Sofia Leiby on Max Eulitz`s Billy Bär at Scherben, Berlin
My phone is full of pictures of strangers—eating, texting, waiting for the train. I’m fascinated by people, and my urge to document them and share it is still a bit undefined or obscure. What’s entertaining about a bunch of old ladies eating at Subway in the DC airport, because it’s the last restaurant available by our gate? How can they still eat, surrounded by all that lime green and that pervasive cottony artificial smell?
In Moyra Davey’s video Hemlock Forest (2016), she holds the camera steady in the train car in New York. At a seminar I attended with the artist she mused that what she’s doing is wrong: “I’m not supposed to film strangers.” She had to come up with a way to film them so they wouldn’t notice. It took her several tries to reproduce the scene shot by Babette Mangolte from Chantal Akermann’s News from Home (1977), where New Yorkers are filmed unknowingly on the subway, a shot that’s always fascinated her, she said. At one point in Davey’s film, a young boy in a private school uniform looks directly at the camera.
Max Eulitz also had to develop his own method—he would hold his phone low at an angle, as if he was taking a Facetime call, while chatting into a headphone speaker about meeting someone in thirty minutes, bobbing his head in a pantomime. Nobody noticed.
In these videos of Berliners chowing down on hotdogs in the parking lot of Ikea—chairless, crouching, finding a comfortable position in which to eat—they don’t notice their surroundings so much. Shopping is exhausting, especially at Ikea. You’re in the middle of nowhere, so there aren’t many options for food. It’s a pandemic, so you’re eating outside. Max Eulitz films these customers in their least aware moments—like gazelles at a feeding ground, they’re vulnerable to his camera’s gaze in their ravenous consumption. At least in the gallery, he presents these videos in a narrow frame, at a small size, low to the floor. So we too must crouch to watch them eat, we too are framed by the glare of the parking lot’s harsh streetlights, which bookend the video frames.
Also from Ikea are the ubiquitous, white “Billy” shelves, hugging the wall of the high-ceilinged storefront gallery. The shelves, lacquered and inconspicuous, hold abstract lamps made of metal. These lamps, collected by Eulitz over the past year, were built by political prisoners during the GDR to emulate popular Scandinavian designs of the time and subsequently exported to make money. One might be more familiar with forced labor camps in China than prison labor in the West. This notion of political prisoners—imprisoned for protesting, spraying political graffiti, or spreading information—making bourgeoisie lamps is pretty novel. It all feeds into the fantasy of capitalism, that buying nice stuff makes one feel safe; and the GDR had to participate in this fantasy, because it was broke. Eulitz draws attention to the absurdity of all these realities, which violently collude into ours. Some of Ikea’s furniture is currently produced in Belarus, under “Europe’s last dictator” Alexander Lukashenko, for abysmal wages—allegedly just 360 euros a month for twelve hours of work a day.

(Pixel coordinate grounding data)
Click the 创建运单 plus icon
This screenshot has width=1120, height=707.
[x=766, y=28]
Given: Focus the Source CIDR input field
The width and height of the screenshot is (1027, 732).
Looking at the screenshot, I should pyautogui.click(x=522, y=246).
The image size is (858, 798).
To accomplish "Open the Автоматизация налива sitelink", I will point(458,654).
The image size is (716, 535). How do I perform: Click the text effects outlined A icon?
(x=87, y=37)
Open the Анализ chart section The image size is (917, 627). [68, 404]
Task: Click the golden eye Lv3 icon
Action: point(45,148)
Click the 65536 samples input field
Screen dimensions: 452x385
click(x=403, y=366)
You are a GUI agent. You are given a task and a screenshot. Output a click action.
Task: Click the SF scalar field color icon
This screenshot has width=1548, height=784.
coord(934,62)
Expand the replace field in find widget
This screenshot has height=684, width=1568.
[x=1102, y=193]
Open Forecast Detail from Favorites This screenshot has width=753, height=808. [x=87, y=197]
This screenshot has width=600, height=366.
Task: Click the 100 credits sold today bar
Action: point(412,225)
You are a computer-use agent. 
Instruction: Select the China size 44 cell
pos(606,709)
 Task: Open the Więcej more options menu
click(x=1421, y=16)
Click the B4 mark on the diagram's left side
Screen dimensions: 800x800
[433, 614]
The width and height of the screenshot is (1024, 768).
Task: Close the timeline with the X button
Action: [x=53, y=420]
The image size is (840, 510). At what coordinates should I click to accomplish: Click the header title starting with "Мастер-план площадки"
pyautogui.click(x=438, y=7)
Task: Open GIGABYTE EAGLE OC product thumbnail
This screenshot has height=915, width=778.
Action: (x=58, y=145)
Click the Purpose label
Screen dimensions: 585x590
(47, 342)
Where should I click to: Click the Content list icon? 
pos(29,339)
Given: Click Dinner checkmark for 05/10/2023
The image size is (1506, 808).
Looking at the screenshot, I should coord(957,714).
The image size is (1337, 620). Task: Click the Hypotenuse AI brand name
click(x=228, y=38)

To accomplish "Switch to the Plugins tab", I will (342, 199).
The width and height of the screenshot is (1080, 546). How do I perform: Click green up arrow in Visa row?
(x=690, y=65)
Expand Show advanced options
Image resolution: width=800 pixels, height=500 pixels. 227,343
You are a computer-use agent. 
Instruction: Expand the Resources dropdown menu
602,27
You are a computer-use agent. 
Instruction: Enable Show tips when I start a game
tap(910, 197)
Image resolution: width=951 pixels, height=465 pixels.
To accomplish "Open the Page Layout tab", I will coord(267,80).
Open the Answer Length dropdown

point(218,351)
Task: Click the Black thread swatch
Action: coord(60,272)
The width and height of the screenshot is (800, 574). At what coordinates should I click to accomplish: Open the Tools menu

■ Assigned task 1
Could you turn the paragraph of the Billy Bär review that begins "Also from Ikea are" into a short bulleted list that keeps its main facts?
■ Assigned task 2
Could you carry the Billy Bär review forward from its final sentence by writing the passage that would come next?
The listing is separate material, unconnected to the Billy Bär review.

■ Answer area 1
- White Ikea "Billy" shelves line the wall of the high-ceilinged storefront gallery.
- The lacquered, inconspicuous shelves hold abstract metal lamps that Eulitz collected over the past year.
- Political prisoners in the GDR built the lamps to imitate popular Scandinavian designs, and the GDR exported them for money.
- These prisoners had been jailed for protesting, spraying political graffiti or spreading information.
- The lamps feed the capitalist fantasy that buying nice things makes people feel safe, and the GDR joined in because it was broke.
- Eulitz highlights how absurdly these realities collide with ours.
- Some Ikea furniture is now made in Belarus under Alexander Lukashenko, allegedly for 360 euros a month for twelve-hour workdays.

■ Answer area 2
Building onto this absurd theater is the very real fact that the patent owner of the “Berlin Buddy Bär,” Klaus Herlitz, happened one day to stroll by the gallery and notice the third element of the show: three two-tiered glass table-like sculptures held up by miniature plaster Bärs.
The Buddy Bear’s form—a depiction of a standing bear with its arms raised—was designed to represent a supposedly friendly, unified and open-for-business Berlin, at a time when the city was poor and craving investment. Coinciding with the sale of large swaths of public land to private companies in the late 90s, these creatures conquered the whole city, spreading, according to their maker, the late philanthropist Eva Herlitz, “tolerance and understanding throughout the world by their very existence.”
Hence, Herlitz, one of the richest persons in Germany, widower of the late Eva Herlitz, proceeded to sue the gallery. This was settled by deciding that the Bärs would be destroyed after the show, although Herlitz’s lawyers claimed the “damage to the brand” had already been done—to the tune of approximately 100,000 Euro. Another layer comes on top now: cultural capital accounts for brand damage, which is sort of funny, since it usually works the other way around. This makes Eulitz’s work sort of punk. This slippage between tourist trinket and subversive art work makes the sculptures intriguing too, although they seem a bit blank holding nothing at all (perhaps that’s the point).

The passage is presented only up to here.